BTW: The `m_index` can also just be `m_mapping.size()+1`


================
Comment at: source/API/SBReproducerPrivate.h:453
+public:
+  SBSerializer(llvm::raw_ostream &stream = llvm::outs()) : m_stream(stream) {}
+
----------------
Is this default value used for anything? It don't see it being used, and it 
doesn't seem particularly useful anyway, as you'd just get a lot of binary junk 
on stdout.


================
Comment at: source/API/SBReproducerPrivate.h:482
+    if (std::is_fundamental<T>::value) {
+      Serialize(t);
+    } else {
----------------
Will this ever not be an infinite recursion? I am guessing this works because 
all fundamental types are picked up by the specific overloads below before this 
function is even invoked. 

Maybe if you just inline the `m_stream.write(reinterpret_cast<const char 
*>(&t), sizeof(Type))` thingy here, you can avoid having to define a special 
Serialize function for all fundamental types.


================
Comment at: source/API/SBReproducerPrivate.h:484
+    } else {
+      int idx = m_tracker.GetIndexForObject(&t);
+      Serialize(idx);
----------------
It looks like `GetIndexForObject` returns `unsigned`


================
Comment at: source/API/SBReproducerPrivate.h:562-563
+        m_local_boundary(false), m_result_recorded(false) {
+    if (!g_global_boundary) {
+      g_global_boundary = true;
+      m_local_boundary = true;
----------------
If you wanted to make the updates to g_global_boundary thread-safe, this is not 
the way to achieve that.
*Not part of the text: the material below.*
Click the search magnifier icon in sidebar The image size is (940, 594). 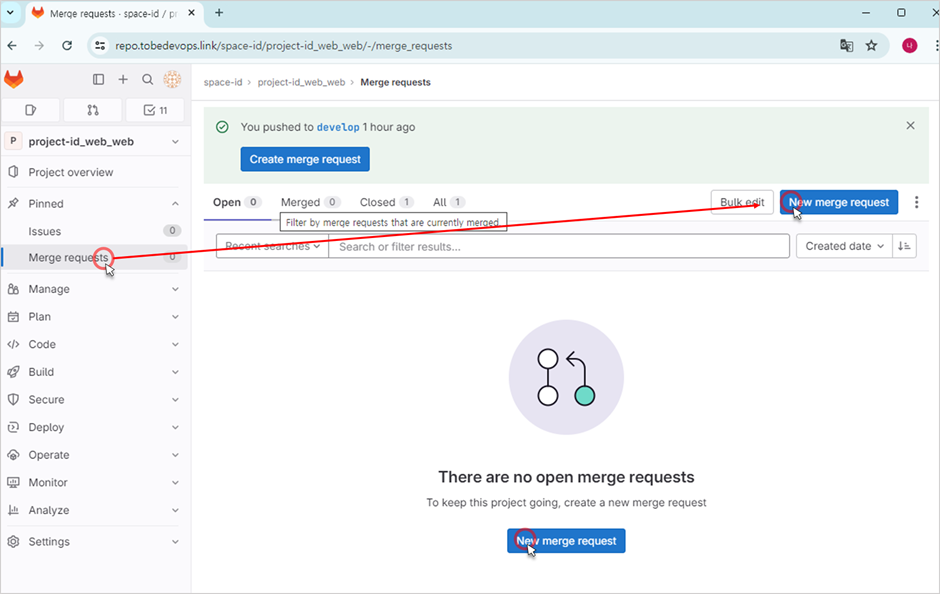(x=148, y=80)
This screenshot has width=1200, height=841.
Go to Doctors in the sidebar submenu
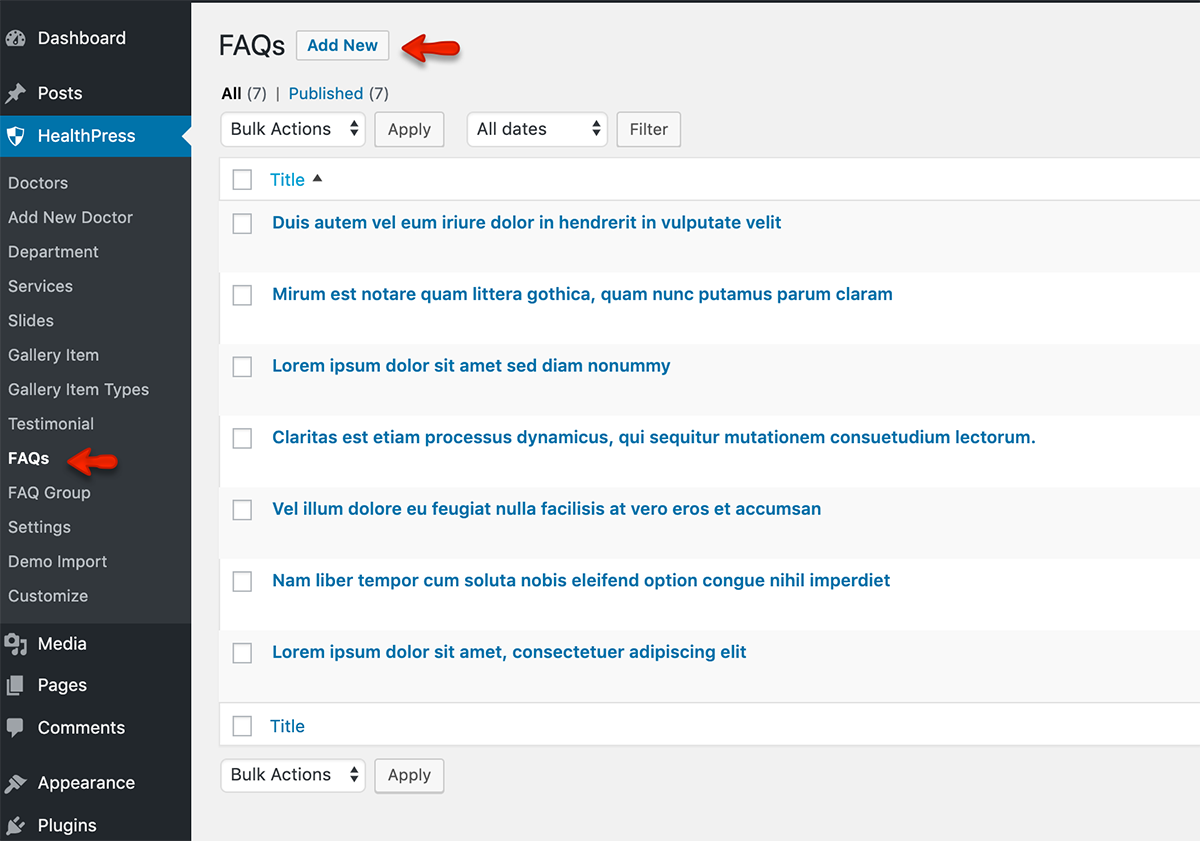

This is still going to be racy, so you should at least 
use the atomic compare-and-exchange operations. However, I don't believe this 
will still be right thing to do in the multithreaded case, so it may be best do 
just drop the atomicity until you implement proper threading support.


================
Comment at: source/API/SBReproducerPrivate.h:573-574
+
+  void SetSerializer(SBSerializer &serializer) { m_serializer = &serializer; }
+
+  /// Records a single function call.
----------------
Move this to the constructor, and use `llvm::Optional` in the `SB_RECORD` 
macros?

This will also avoid having this class muck around with `g_global_boundary` 
when we are not recording.


================
Comment at: source/API/SBReproducerPrivate.h:578
+  void Record(Result (*f)(FArgs...), const RArgs &... args) {
+    if (!ShouldCapture()) {
+      return;
----------------
Inconsistent braces around a single statement.


================
Comment at: source/API/SBReproducerPrivate.h:584-585
+
+    if (Log *log = GetLogIfAllCategoriesSet(LIBLLDB_LOG_API))
+      log->Printf("Recording #%u '%s'", id, m_pretty_func.data());
+
----------------
if you used the `LLDB_LOG` macro, you wouldn't have to rely on m_pretty_func 
being implicitly null terminated.


================
Comment at: source/API/SBReproducerPrivate.h:618-626
+  void RecordOmittedResult() {
+    if (m_result_recorded)
+      return;
+    if (!ShouldCapture())
+      return;
+
+    m_serializer->SerializeAll(0);
----------------
I'm wondering if we shouldn't embed some additional safeties here to make sure 
the result is always recorded when it should be. It seems to be this class 
should know whether it should expect an explicit `RecordResult` call (based on 
whether we called the `void` version of `Record` or not). So, we could have 
this class assert if we reached the destructor without recording anything, 
instead of silently recording zero. WDYT?


================
Comment at: source/API/SBReproducerPrivate.h:659
+  if (auto *g = lldb_private::repro::Reproducer::Instance().GetGenerator()) {  
\
+    lldb_private::repro::SBRecorder sb_recorder(__PRETTY_FUNCTION__);          
\
+    sb_recorder.SetSerializer(                                                 
\
----------------
`__PRETTY_FUNCTION__` is not portable. I think you want LLVM_PRETTY_FUNCTION 
here.


================
Comment at: tools/driver/Driver.cpp:913-917
+  SBReproducer reproducer;
+  if (reproducer.Replay()) {
+    return 0;
+  }
+
----------------
The driver should know whether it is replaying things or not, right? Can we 
have it call `Replay` only if replay mode has actually been requested?


================
Comment at: unittests/API/CMakeLists.txt:4-12
+  LINK_LIBS
+    liblldb
+    lldbCore
+    lldbHost
+  LINK_COMPONENTS
+    Support
+  )
----------------
Hmm.. I'm not sure this is going to work everywhere, but it's certainly going 
to be weird. `liblldb` is a shared library which deliberately firewalls all 
`lldb_private` symbols. So any reproducer symbols you defined there will not be 
accessible to your unit tests. I guess the reason `include_directories` trick 
kind of works is that most of the reproducer frameworks is implemented in the 
header, and including that header from the test will cause another copy of all 
of these symbols to be defined. However, I am still surprised that it does 
work, as you still have some chunks of this implemented in the cpp file.  I 
guess you were just lucky to not need those symbols in the tests that you have 
written. Nonetheless, this is going into very murky waters, and I think the 
fact that you had to link in  lldbHost and lldbCore in addition to liblldb 
(even though they are be included in there) demonstrates it.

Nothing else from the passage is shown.